Dutch Girl trade paperback edition, due out May 12, 2020.
Writing the kinds of books I write depends on research—talking to eyewitnesses, digging through archives, combing through newspapers, walking the earth where action happened. I’ve explored castle dungeons, dodged swooping bats inside a German bunker, and flown in warbirds from one to four engines. All the research has to be laid out as if on a big table and then corroborated so nothing is left to chance. OK, so-and-so said this happened then, and, oh, OK, this newspaper verifies, yeah, that happened then. To me the worst outcome is to put bad information out there that creates a false foundation for future historians.
Research is a science that I respect. And I’m a Virgo, which makes me a perfectionist and hard on everybody, especially myself. So when I learn I’ve made an error in my research, it stings, and I made a whopper in Dutch Girl that was spotted and corrected very soon after pub date in April 2019. I indicated in the first printing of the book that Anne Frank and her sister Margot died in Auschwitz after the family’s capture in their Amsterdam hiding place. Some family members did die in Auschwitz, but the sisters did not. In fact, they were at first sent to Auschwitz but then went on to another concentration camp, Bergen-Belsen, where they died shortly before the end of World War II. The author wrote they died in Auschwitz, it slipped past the fact checkers, the ink dried, and out it went.
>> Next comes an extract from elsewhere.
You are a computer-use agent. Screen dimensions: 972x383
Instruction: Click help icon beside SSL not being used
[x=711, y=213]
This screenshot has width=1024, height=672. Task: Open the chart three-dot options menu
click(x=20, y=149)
Early on a Dutch Girl reader contacted GoodKnight Books, and I learned of the mistake. Of course I was red-faced with embarrassment. I had done quite a lot of research on Anne and her diary and so I knew better—the correct information was floating around in my brain. But it’s the supposedly simple “facts” that don’t get laid out on the table, scrutinized, and verified.
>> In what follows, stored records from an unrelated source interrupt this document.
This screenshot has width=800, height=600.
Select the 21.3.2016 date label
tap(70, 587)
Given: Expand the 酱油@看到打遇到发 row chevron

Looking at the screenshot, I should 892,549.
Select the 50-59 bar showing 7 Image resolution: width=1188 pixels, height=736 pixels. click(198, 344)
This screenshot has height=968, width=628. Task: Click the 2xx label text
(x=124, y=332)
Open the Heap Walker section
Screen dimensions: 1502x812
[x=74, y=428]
The correction was made for subsequent editions of the book, and flash forward to this past week, when I was informed through the publisher that a letter had come in from sixth grader Abigail Jacob of Smyrna, Georgia. Abigail wanted to inform the publisher about an error in Dutch Girl, which she corroborated by double-checking The Diary of Anne Frank, which she obviously had also read. I hadn’t spread out my facts about the demise of Anne and Margot Frank on that research table, because I was in too big a hurry and assumed I knew what I was doing. But in Smyrna, Abigail was looking at Dutch Girl on her own research table, and completed the research step I had missed.
What if Abigail didn’t have an eagle-eye? What if she had written a book report on Dutch Girl, say on the connections between Anne Frank and Audrey Hepburn, and repeated my error in her report, only to have her teacher catch it? It’s bad, bad medicine to let mistakes get out there in the cosmos, only to have them caught by the next generation of readers and researchers, or worse, repeated.
I’m proud of Abigail Jacob for so many reasons. For reading Anne Frank’s diary. For reading Dutch Girl. For caring enough about both books, and about history as a science, that she felt compelled to track down the publisher’s address and send a letter.
Lesson learned, Abigail. Every single fact needs to be checked, even when—especially when—you think, yeah, yeah, I got this.